◆ **Exercise task**:
Please retype each of the rows below character for character, leaving the pictures out of your answer.
##### Given data #####
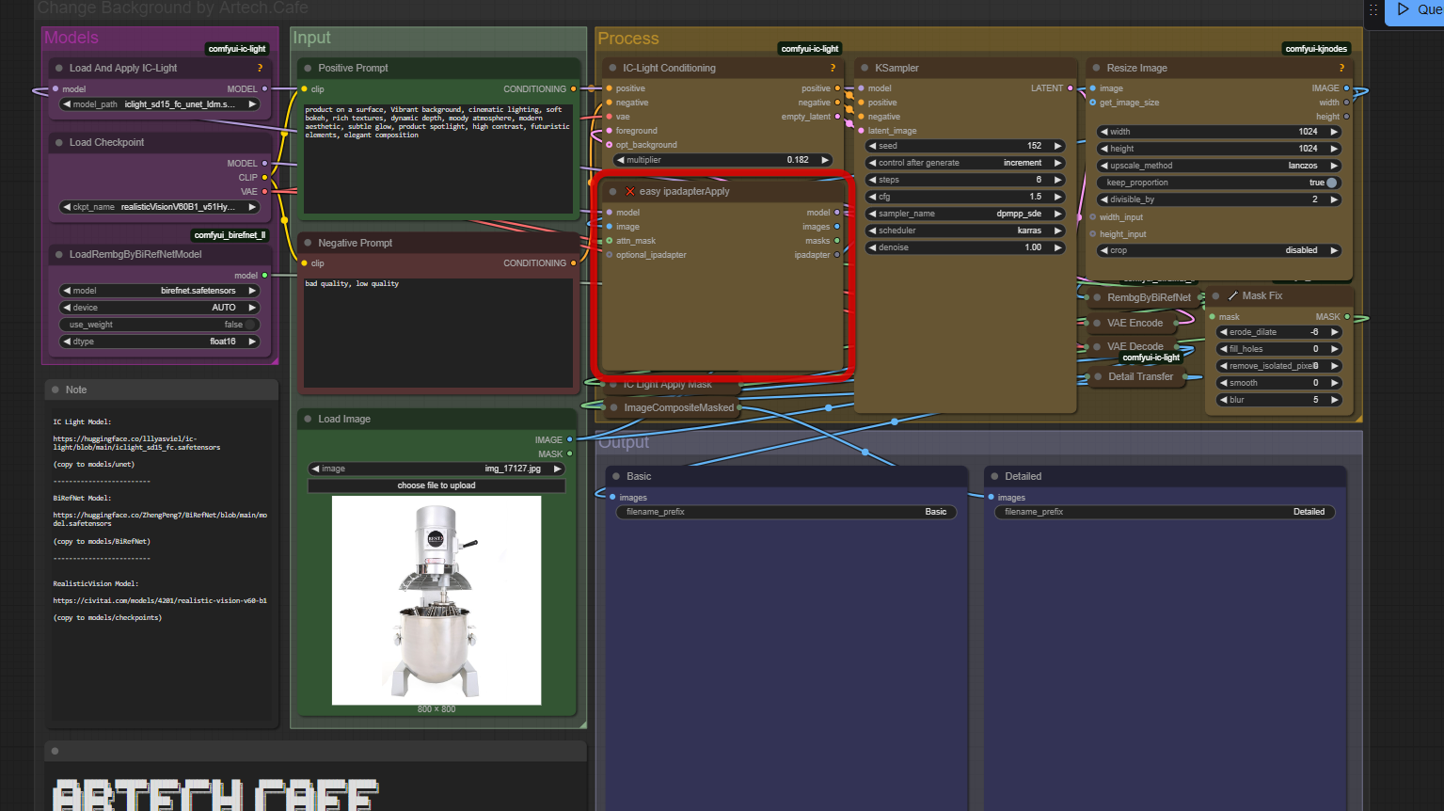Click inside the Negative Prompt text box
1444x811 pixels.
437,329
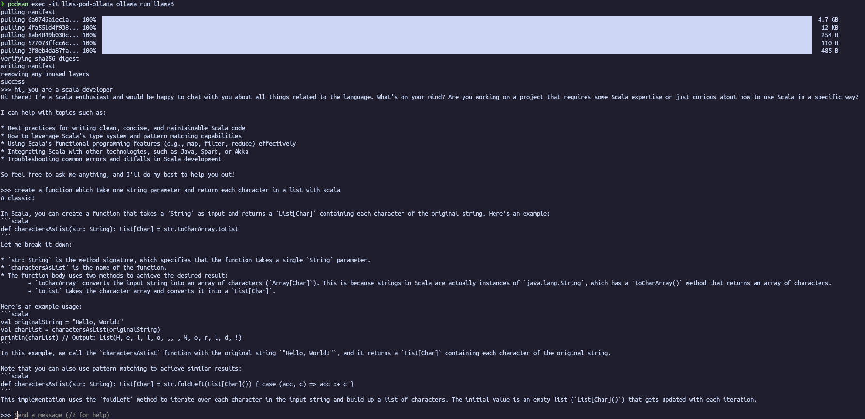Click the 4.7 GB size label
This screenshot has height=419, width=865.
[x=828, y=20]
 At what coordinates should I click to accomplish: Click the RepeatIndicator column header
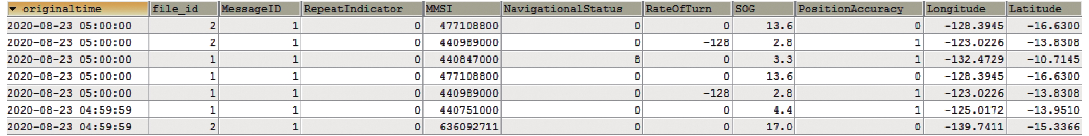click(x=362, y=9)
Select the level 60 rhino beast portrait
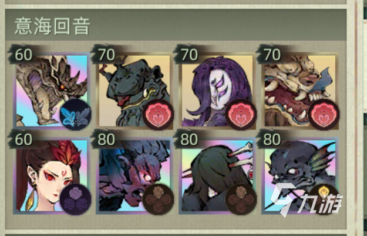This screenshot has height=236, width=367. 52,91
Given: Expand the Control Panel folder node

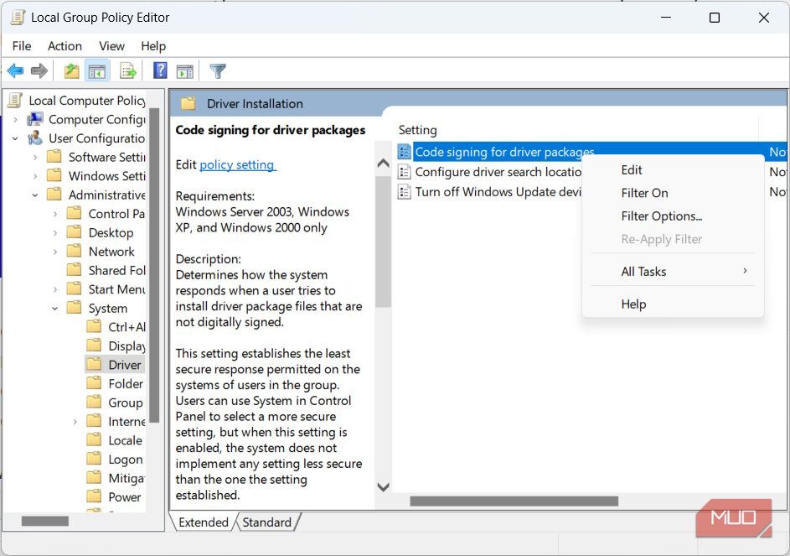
#####
◆ **The answer**:
Click inside the Negative Prompt text box
1444x811 pixels.
437,329
Click the 4.7 GB size label
This screenshot has height=419, width=865.
[x=828, y=20]
 At what coordinates should I click to accomplish: Click the RepeatIndicator column header
click(x=362, y=9)
Select the level 60 rhino beast portrait
This screenshot has height=236, width=367. 52,91
Given: Expand the Control Panel folder node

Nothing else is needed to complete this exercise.